Information shown:

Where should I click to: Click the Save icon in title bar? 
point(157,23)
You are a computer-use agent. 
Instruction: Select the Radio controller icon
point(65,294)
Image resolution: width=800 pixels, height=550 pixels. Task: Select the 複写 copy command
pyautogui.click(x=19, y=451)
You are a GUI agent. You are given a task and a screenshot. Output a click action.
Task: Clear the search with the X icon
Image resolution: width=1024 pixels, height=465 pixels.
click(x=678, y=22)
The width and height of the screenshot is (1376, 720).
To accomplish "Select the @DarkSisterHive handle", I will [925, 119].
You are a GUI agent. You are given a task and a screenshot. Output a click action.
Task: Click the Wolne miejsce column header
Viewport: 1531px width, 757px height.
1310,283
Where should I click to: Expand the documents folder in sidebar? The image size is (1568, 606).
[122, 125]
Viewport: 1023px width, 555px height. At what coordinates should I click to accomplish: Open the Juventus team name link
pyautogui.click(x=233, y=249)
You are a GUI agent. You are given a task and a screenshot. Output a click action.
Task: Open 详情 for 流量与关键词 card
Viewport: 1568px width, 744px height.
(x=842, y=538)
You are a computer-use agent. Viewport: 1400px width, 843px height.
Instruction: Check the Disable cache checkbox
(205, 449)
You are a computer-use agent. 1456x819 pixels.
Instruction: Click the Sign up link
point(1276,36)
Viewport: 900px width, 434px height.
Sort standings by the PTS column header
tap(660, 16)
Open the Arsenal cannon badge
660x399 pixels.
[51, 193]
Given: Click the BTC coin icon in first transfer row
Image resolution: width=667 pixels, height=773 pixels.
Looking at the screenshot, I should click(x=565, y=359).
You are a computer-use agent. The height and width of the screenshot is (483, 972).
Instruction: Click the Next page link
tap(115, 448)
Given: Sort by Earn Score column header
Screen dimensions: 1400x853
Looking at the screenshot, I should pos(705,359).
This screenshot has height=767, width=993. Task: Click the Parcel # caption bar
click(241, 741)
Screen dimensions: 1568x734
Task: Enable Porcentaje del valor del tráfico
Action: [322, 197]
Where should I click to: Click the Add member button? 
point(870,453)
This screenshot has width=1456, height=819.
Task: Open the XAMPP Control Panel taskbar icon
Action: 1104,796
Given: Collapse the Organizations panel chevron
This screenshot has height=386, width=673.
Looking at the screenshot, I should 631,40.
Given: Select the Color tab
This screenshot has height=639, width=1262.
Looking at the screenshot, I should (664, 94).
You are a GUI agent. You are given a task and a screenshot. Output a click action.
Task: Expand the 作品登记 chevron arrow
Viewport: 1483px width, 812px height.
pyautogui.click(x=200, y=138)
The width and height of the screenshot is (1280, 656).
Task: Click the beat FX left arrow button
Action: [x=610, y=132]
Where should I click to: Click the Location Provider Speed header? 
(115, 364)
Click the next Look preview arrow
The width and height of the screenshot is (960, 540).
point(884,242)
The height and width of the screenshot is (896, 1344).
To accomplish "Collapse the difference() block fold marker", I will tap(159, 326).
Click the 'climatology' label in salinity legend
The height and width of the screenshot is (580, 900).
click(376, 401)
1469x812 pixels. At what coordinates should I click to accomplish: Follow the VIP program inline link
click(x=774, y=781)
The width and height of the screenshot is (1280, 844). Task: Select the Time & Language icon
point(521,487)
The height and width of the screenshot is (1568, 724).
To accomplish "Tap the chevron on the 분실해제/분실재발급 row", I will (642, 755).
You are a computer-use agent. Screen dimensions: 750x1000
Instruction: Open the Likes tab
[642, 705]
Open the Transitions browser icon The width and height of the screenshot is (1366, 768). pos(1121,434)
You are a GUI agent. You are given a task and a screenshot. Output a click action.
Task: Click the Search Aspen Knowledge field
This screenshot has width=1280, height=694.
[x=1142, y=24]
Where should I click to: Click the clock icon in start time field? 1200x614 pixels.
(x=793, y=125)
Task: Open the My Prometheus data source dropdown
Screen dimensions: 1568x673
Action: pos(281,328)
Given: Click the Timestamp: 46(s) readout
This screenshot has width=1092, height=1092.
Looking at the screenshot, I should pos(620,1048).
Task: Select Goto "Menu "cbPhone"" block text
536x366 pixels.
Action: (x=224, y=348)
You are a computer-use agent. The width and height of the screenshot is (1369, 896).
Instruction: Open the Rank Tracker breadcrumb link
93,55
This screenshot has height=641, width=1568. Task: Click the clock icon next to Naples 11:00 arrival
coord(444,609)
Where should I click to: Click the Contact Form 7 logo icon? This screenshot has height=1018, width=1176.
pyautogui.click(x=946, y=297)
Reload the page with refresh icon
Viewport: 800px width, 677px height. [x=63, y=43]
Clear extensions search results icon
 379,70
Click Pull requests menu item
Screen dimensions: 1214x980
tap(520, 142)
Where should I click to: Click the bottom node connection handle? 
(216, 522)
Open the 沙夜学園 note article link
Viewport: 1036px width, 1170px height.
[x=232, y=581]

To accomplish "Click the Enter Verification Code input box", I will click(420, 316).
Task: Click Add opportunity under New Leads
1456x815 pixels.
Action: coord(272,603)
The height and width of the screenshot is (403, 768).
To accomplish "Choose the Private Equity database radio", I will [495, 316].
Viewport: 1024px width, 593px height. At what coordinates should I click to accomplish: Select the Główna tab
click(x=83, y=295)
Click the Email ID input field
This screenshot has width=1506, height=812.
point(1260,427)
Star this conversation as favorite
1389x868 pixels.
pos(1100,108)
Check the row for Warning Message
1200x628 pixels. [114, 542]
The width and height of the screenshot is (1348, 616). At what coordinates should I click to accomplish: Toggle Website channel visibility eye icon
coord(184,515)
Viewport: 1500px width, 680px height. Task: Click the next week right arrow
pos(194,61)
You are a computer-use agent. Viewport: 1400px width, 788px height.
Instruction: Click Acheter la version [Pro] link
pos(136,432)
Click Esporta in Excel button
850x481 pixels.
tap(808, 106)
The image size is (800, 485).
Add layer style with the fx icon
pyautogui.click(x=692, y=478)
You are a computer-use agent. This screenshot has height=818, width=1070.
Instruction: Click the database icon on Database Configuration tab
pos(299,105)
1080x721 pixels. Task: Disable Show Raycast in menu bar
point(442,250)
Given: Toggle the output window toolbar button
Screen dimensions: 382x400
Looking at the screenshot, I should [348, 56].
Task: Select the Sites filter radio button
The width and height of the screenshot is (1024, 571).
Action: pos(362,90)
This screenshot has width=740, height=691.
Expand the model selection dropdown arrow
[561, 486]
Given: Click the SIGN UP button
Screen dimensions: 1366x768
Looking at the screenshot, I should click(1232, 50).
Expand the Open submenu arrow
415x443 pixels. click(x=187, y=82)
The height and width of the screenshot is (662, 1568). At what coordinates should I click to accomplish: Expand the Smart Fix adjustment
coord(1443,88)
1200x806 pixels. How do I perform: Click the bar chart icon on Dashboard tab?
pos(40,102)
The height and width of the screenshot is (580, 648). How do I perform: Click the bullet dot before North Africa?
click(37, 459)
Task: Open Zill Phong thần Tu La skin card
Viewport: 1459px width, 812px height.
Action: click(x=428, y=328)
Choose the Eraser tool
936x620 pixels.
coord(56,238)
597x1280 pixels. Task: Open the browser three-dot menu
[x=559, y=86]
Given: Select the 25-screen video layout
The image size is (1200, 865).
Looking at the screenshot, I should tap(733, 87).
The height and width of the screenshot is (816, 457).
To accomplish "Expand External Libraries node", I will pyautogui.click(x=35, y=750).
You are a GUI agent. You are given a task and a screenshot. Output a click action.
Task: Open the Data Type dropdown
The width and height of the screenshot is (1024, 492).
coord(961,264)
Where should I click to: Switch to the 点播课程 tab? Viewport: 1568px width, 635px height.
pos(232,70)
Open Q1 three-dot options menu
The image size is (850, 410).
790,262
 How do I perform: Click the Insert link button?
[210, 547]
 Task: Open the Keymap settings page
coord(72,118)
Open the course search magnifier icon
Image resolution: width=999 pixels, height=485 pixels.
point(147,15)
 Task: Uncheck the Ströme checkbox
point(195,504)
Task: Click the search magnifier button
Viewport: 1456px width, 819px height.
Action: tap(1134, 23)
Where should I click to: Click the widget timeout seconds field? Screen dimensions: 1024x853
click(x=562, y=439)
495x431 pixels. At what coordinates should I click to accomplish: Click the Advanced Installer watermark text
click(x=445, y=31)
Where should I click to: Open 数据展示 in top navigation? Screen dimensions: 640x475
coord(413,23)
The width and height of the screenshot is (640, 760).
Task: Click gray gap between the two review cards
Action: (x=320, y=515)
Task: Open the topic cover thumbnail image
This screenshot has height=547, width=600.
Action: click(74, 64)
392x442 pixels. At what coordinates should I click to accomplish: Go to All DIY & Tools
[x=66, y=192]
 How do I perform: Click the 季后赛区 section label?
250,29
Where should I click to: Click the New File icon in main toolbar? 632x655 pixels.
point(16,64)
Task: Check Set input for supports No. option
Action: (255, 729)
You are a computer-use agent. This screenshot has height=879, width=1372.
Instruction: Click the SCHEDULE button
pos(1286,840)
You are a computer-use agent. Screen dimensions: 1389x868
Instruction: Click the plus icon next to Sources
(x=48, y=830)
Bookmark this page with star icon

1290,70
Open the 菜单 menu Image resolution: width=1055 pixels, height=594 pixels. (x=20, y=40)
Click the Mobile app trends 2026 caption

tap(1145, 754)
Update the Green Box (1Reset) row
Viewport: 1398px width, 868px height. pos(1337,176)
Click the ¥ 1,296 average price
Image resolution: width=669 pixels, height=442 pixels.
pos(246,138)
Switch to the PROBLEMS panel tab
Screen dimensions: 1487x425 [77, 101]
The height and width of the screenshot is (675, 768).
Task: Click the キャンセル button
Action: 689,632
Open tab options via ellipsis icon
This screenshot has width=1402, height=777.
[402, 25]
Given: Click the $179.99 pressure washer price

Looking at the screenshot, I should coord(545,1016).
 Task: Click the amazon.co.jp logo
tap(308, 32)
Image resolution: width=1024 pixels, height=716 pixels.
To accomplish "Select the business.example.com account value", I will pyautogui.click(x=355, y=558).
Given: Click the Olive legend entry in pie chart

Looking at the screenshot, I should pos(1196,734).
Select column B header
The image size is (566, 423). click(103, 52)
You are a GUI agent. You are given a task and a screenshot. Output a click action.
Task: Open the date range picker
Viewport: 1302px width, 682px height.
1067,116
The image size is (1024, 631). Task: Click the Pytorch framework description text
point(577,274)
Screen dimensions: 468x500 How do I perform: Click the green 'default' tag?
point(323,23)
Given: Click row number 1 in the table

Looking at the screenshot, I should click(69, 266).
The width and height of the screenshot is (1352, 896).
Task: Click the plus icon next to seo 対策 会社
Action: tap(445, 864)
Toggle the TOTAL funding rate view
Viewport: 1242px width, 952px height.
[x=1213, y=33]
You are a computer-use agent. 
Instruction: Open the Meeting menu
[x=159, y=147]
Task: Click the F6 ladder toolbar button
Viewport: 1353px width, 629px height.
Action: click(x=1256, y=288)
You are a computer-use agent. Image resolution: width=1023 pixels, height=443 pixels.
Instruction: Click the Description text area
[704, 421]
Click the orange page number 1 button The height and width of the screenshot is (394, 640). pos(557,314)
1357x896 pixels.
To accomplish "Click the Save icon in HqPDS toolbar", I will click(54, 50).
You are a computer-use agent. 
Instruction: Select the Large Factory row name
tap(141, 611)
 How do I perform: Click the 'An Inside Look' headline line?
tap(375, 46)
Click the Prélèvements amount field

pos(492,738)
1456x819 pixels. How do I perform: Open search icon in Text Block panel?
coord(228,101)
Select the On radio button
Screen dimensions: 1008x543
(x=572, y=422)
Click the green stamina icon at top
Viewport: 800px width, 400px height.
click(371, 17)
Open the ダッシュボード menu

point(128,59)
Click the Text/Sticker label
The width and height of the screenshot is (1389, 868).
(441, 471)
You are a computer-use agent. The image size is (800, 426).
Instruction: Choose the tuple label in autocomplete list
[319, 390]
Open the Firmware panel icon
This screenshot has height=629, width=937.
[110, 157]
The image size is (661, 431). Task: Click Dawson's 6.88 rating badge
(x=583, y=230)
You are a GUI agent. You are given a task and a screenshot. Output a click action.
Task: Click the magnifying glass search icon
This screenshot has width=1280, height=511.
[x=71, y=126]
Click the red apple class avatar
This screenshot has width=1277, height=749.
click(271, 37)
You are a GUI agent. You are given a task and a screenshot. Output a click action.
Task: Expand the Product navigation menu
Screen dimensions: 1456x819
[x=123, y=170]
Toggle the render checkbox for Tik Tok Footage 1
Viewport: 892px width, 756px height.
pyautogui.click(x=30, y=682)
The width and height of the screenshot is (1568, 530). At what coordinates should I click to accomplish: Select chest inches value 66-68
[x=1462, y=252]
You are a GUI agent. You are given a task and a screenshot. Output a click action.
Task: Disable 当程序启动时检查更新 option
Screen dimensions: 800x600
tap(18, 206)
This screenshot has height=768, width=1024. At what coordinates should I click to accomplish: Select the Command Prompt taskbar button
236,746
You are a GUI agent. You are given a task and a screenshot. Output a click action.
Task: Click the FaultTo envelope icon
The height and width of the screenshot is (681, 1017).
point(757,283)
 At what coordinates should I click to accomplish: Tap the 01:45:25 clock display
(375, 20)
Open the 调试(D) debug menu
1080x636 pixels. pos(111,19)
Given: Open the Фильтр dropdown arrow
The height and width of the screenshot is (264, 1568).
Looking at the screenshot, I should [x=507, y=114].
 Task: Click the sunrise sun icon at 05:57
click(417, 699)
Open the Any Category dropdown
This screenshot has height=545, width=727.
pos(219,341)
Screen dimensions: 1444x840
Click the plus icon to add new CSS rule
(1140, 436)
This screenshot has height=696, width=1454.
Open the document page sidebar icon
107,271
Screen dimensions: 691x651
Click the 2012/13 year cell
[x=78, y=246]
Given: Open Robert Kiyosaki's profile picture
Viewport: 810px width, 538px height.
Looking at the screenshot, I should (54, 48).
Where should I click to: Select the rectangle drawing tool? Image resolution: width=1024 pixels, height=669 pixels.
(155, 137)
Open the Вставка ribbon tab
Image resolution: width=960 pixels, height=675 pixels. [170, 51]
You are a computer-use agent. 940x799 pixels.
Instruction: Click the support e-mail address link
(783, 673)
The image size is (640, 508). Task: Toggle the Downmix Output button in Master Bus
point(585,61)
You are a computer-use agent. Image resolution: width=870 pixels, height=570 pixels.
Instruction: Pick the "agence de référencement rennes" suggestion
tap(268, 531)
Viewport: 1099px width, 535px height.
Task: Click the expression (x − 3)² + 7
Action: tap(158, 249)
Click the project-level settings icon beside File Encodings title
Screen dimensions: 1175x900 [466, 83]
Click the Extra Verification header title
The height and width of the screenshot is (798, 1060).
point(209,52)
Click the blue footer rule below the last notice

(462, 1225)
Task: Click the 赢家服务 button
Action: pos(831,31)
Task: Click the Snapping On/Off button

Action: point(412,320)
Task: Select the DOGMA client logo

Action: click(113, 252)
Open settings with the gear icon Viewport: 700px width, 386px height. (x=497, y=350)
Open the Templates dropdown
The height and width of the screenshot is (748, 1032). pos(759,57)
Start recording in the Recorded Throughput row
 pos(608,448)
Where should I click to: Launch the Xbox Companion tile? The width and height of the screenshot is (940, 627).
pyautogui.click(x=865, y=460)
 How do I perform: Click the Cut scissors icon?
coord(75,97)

Goal: Put everything above, from the line containing "At what coordinates should I click to accomplish: Tap" down to the line containing "(1140, 436)", into a Markdown table with the columns No. and Entry, one listing line per row and blank lines omitted.

Reply:
| No. | Entry |
|---|---|
| 1 |  At what coordinates should I click to accomplish: Tap the 01:45:25 clock display |
| 2 | (375, 20) |
| 3 | Open the 调试(D) debug menu |
| 4 | 1080x636 pixels. pos(111,19) |
| 5 | Given: Open the Фильтр dropdown arrow |
| 6 | The height and width of the screenshot is (264, 1568). |
| 7 | Looking at the screenshot, I should [x=507, y=114]. |
| 8 |  Task: Click the sunrise sun icon at 05:57 |
| 9 | click(417, 699) |
| 10 | Open the Any Category dropdown |
| 11 | This screenshot has height=545, width=727. |
| 12 | pos(219,341) |
| 13 | Screen dimensions: 1444x840 |
| 14 | Click the plus icon to add new CSS rule |
| 15 | (1140, 436) |